At the weekend I had the pleasure of hanging out with Fran. It’s been a while since we’ve been able to catch up properly because we’ve both been very busy. But on Saturday and Sunday we spent a load of time together doing some of our favourite things – eating, drinking and watching murder mysteries.
We even found time to go and browse in some local shops. When we were leaving one of them a family on their way in kindly held the door open for us. The mum told her daughter to ‘Get out of the way so the wheelchair can come out’.
It was great that they held the door open for us but as we went down the street Fran and I discussed how common it is for people to talk about ‘the wheelchair’ without any reference to the fact that there’s a person in it (and often someone pushing it too).
‘Let the wheelchair go in front.’
‘Let the wheelchair off the bus.’
‘Make space for the wheelchair.’
Fran and I giggled as we imagined my wheelchair bobbing about on its own without us.
But it doesn’t. The family had been very kind to open the door to let two people out of the shop, one of whom happened to use a wheelchair. And while some people might accuse me of being petty in noticing this detail, language plays an important role in how included or overlooked a person feels.

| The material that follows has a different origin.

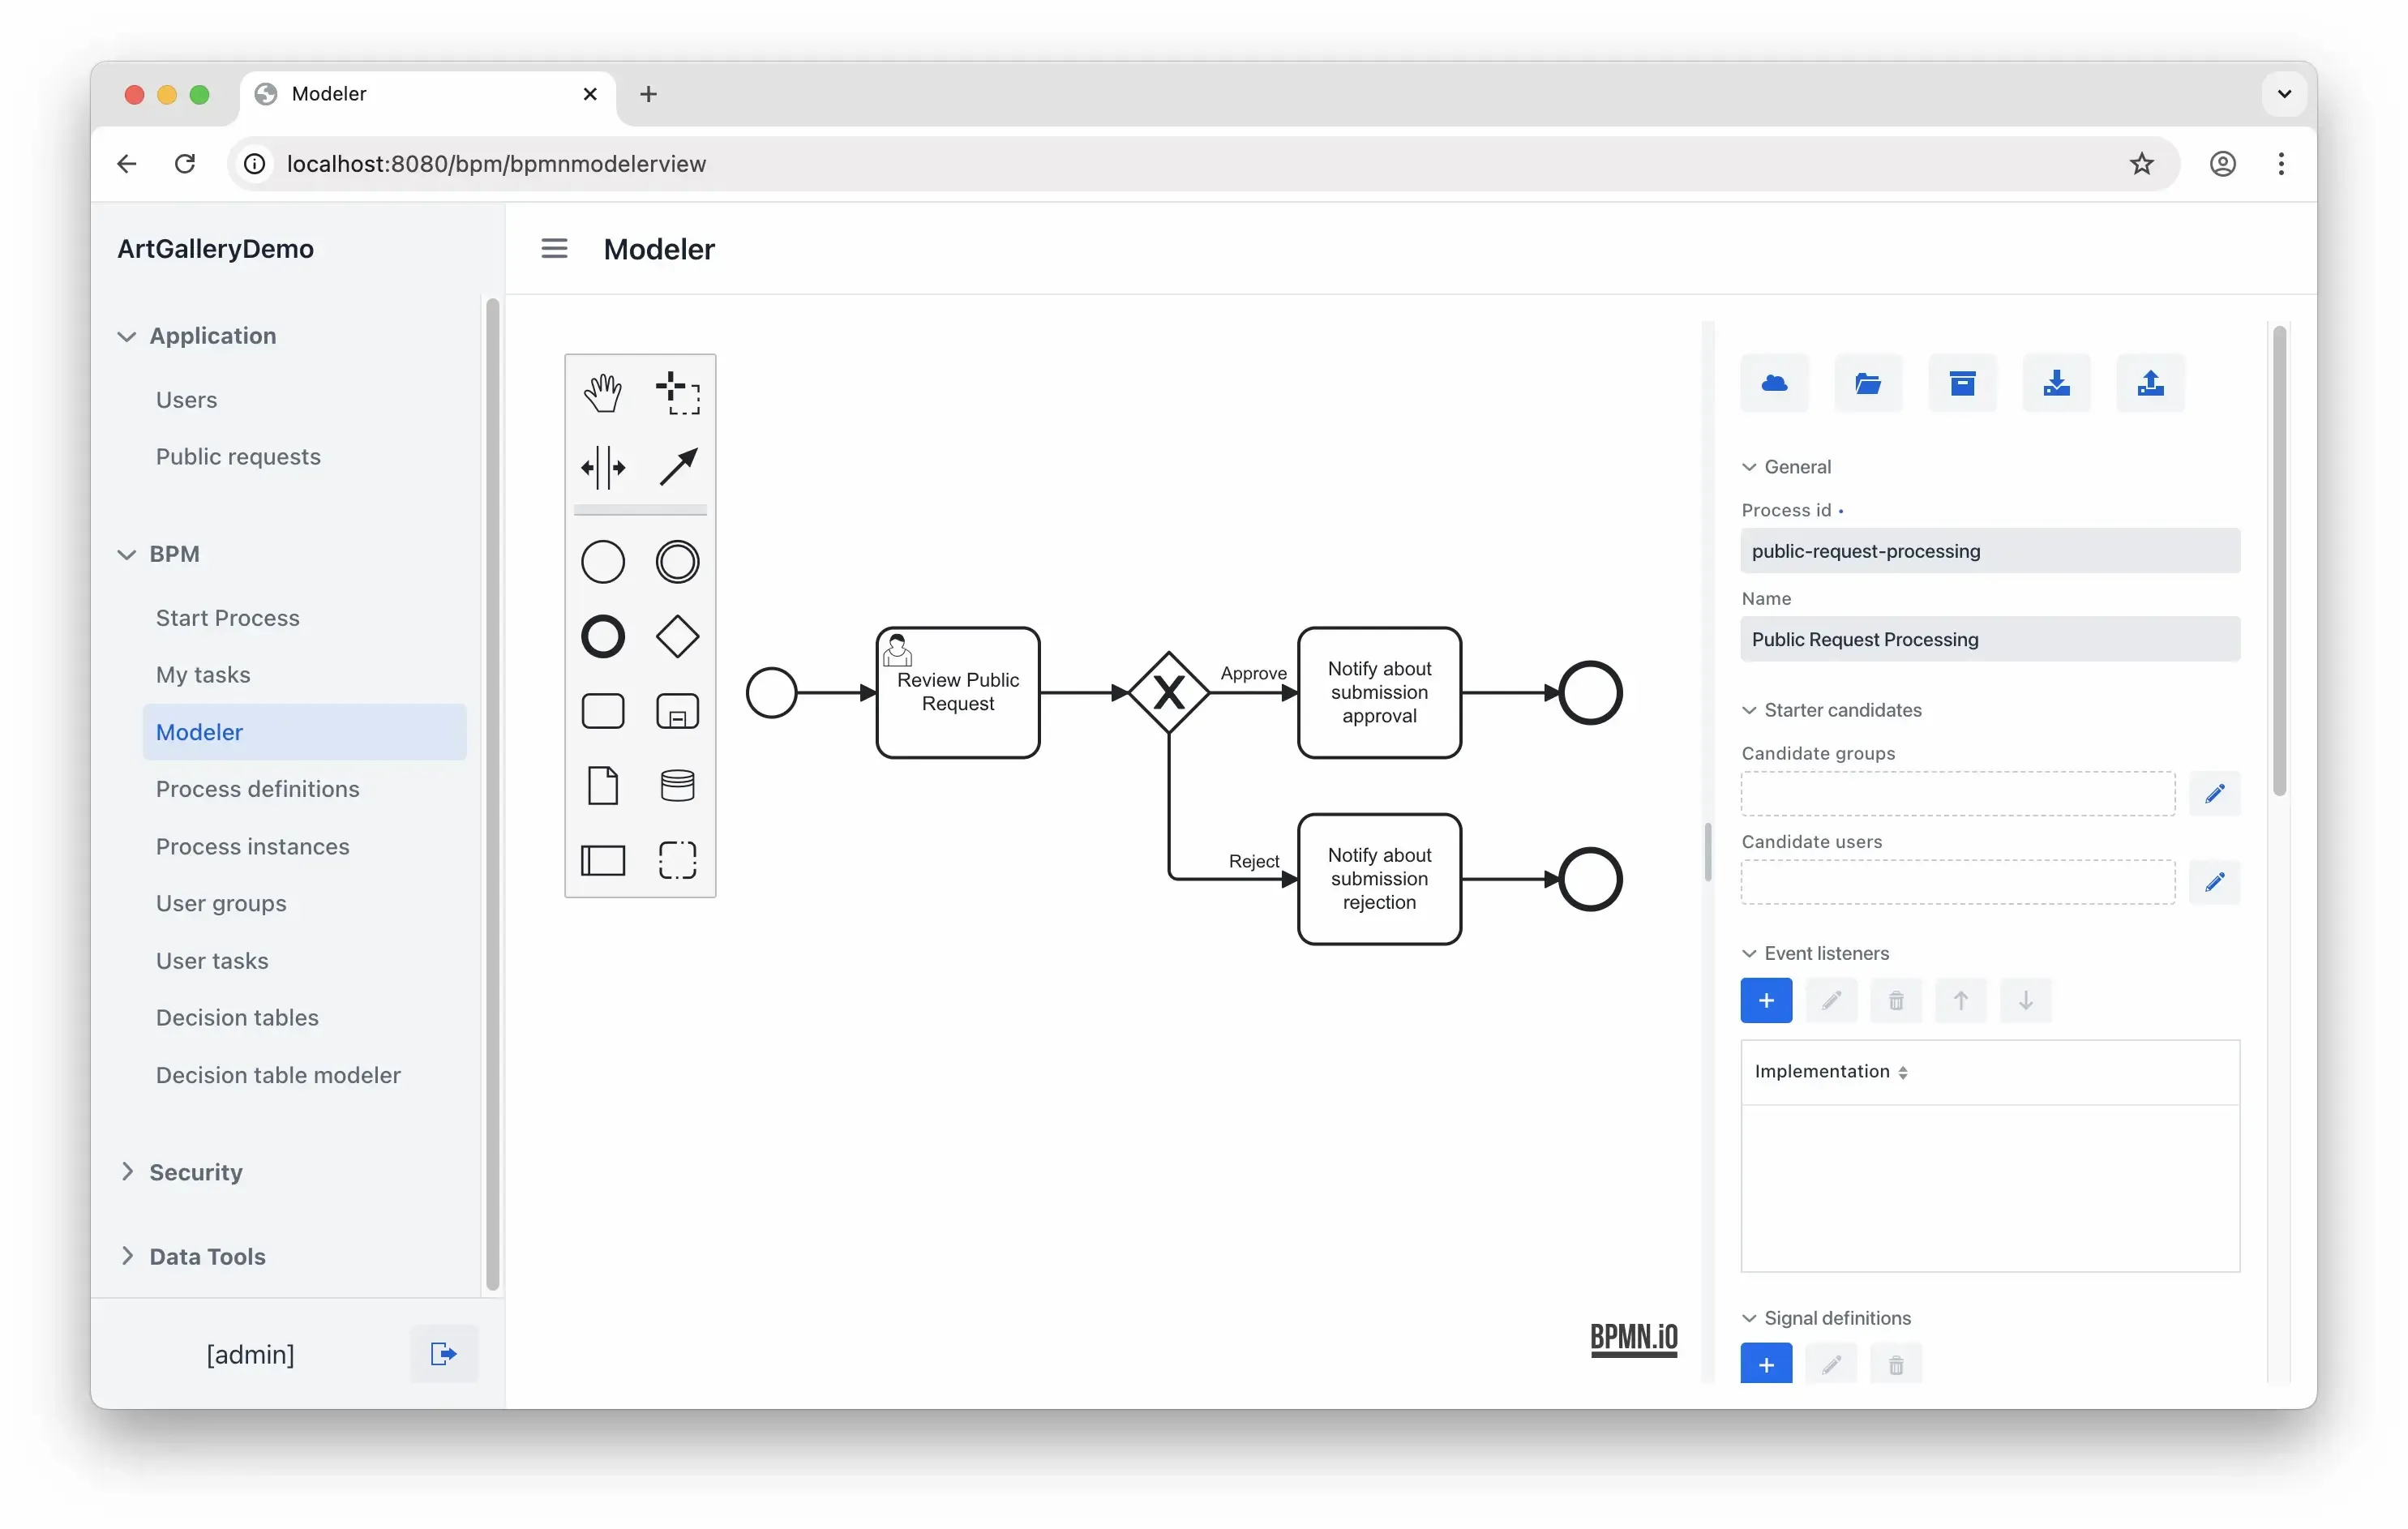Pick the gateway diamond from palette
2408x1529 pixels.
point(677,636)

I know lots of people worry about saying the wrong thing when it comes to disability and this can make them tongue-tied. I don’t think fretting about language is helpful, but thinking about it, asking about it, and challenging it when necessary, definitely is.
It doesn’t worry me when people notice or make remarks about my chair, but I want them to realise it’s just a tool I use to get about, and not the shorthand for who I am.